■ Seitentext
──────────
Der Neustart nach der Wahlniederlage ist der NRW-FDP nicht gelungen. Der neue Parteichef erhielt nur 54,5 Prozent der Stimmen.
NRW-ParteitagNeuer FDP-Chef Henning Höne mit historisch schlechtem Ergebnis gewählt
Der Schock ist ihm deutlich anzusehen. Henning Höne blickt mit versteinerter Miene auf das Wahlergebnis, das soeben über dem Podium eingeblendet wird. Nur 54,5 Prozent der Delegierten haben dafür gestimmt, dass er der nächste Parteichef der FDP in Nordrhein-Westfalen werden soll. Ein historisch schlechtes Ergebnis. Höne wirkt beklommen, als er in den Saal ruft: „Ja, ich nehme die Wahl an.“
Beim Parteitag der NRW-FDP wollten die Liberalen ein Signal für den Neustart senden. Es ist 13.38 Uhr, als ein Raunen durch die Stadthalle von Bielefeld geht. Dass er kein gutes Ergebnis bekommen würde, hatte der 35-Jährige im Vorfeld des Parteitags bei einem Pressegespräch prognostiziert. Aber dass es so bitter ausgehen würde, kam überraschend. Der Politiker aus dem Münsterland war ohne Gegenkandidaten angetreten.
──────────
■ Arbeitsaufträge
**A)** Gib aus dem Text über den FDP-Parteitag die Stelle wortgetreu aus, beginnend mit „NRW-ParteitagNeuer FDP-Chef Henning“ und weiter bis einschließlich „ohne Gegenkandidaten angetreten.“.
**B)** Beantworte anhand des Textes über den FDP-Parteitag:
(i) Wie viel Prozent der Stimmen erhielt Henning Höne bei seiner Wahl?
(ii) In welcher Stadt fand der Parteitag statt?
(iii) Wie alt ist Henning Höne?
Das Material ist eigenständig und gehört nicht zum Text über den FDP-Parteitag.

■ Datensatzauszug
──────────
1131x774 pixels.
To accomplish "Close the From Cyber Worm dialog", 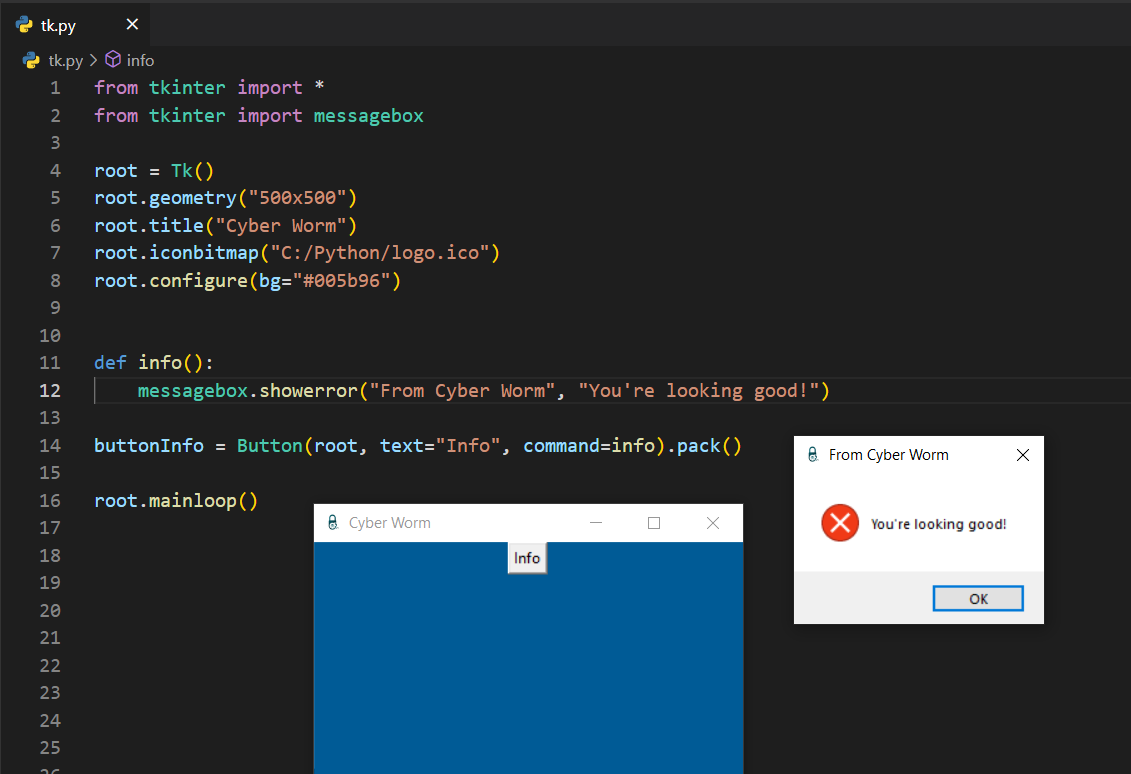I will point(1022,455).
──────────
■ Lösungen
**A)**
NRW-ParteitagNeuer FDP-Chef Henning Höne mit historisch schlechtem Ergebnis gewählt
Der Schock ist ihm deutlich anzusehen. Henning Höne blickt mit versteinerter Miene auf das Wahlergebnis, das soeben über dem Podium eingeblendet wird. Nur 54,5 Prozent der Delegierten haben dafür gestimmt, dass er der nächste Parteichef der FDP in Nordrhein-Westfalen werden soll. Ein historisch schlechtes Ergebnis. Höne wirkt beklommen, als er in den Saal ruft: „Ja, ich nehme die Wahl an.“
Beim Parteitag der NRW-FDP wollten die Liberalen ein Signal für den Neustart senden. Es ist 13.38 Uhr, als ein Raunen durch die Stadthalle von Bielefeld geht. Dass er kein gutes Ergebnis bekommen würde, hatte der 35-Jährige im Vorfeld des Parteitags bei einem Pressegespräch prognostiziert. Aber dass es so bitter ausgehen würde, kam überraschend. Der Politiker aus dem Münsterland war ohne Gegenkandidaten angetreten.

**B)**
(i) 54,5 Prozent
(ii) In Bielefeld
(iii) 35 Jahre